Hi Italo, hope all is well. My question is in regards to silver (white bass). I know that you have said they are good eating, I am wondering why they are frowned upon by so many people. I have heard things from them tasting like mud to them having higher levels of mercury And other pollutants. Some people say they are not bad if eaten fresh but horrible if frozen? Almost everyone I talk to would not even consider eating them. I did try one small one that I caught and thought it was great. Can you please give me your take on this. ThanksPosted on May 23rd, 2017
Hi Rad, I have learned that everyone is entitled to their opinion, no matter what it’s base on. I bet some people that frown on eating them have never tried them! All I can do is speak for myself and friends who look forward to enjoying White Bass when they are plentiful in most Great Lakes harbors, off piers and especially in moving water areas.

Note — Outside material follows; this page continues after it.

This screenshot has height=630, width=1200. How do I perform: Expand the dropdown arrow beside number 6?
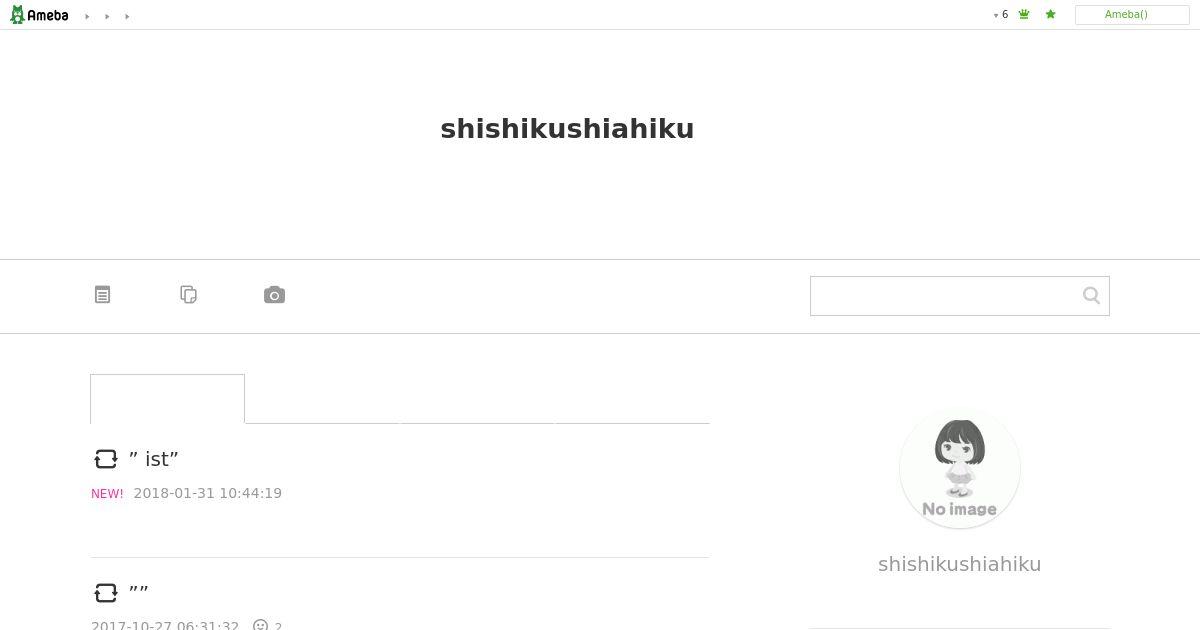(x=996, y=15)
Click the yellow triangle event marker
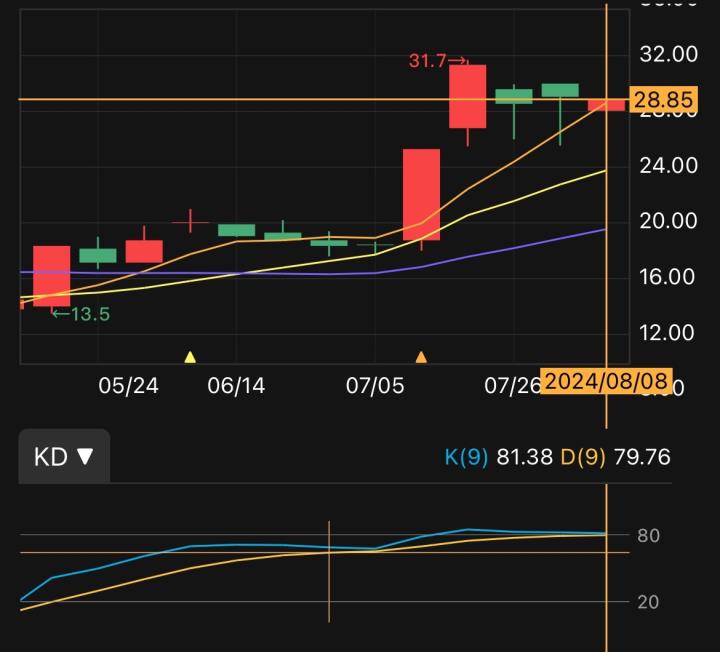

I can confirm they have a white, solid flesh much like saltwater snapper. They are delicious deep-fried, pan-fried & steamed with rice. People enjoy them as fillets and fish-fingers and also whole, gut/gilled/scaled. Regarding contaminants, there is a scientific principle of “bio-accumulation”. That principle is that the larger a fish gets that it’s smaller fish, the more small fish it eats. If the small fish have small levels of contaminants, if a large fish eats a lot of them (like Great Lakes Chinook eating their body-weight of baitfish weekly), the higher the build-up of contaminants in the larger fish. According to this principle a fish like a White bass that may a maximum size of 19″ and relatively short life span, cannot build up as much toxins as a larger walleye, bass, salmon or trout that grows bigger and lives longer. Many ethnic angler capitalize on the seasonal White bass runs because they know how good they are and how expensive they are to buy in the grocery store starting at $4/lb….God bless you.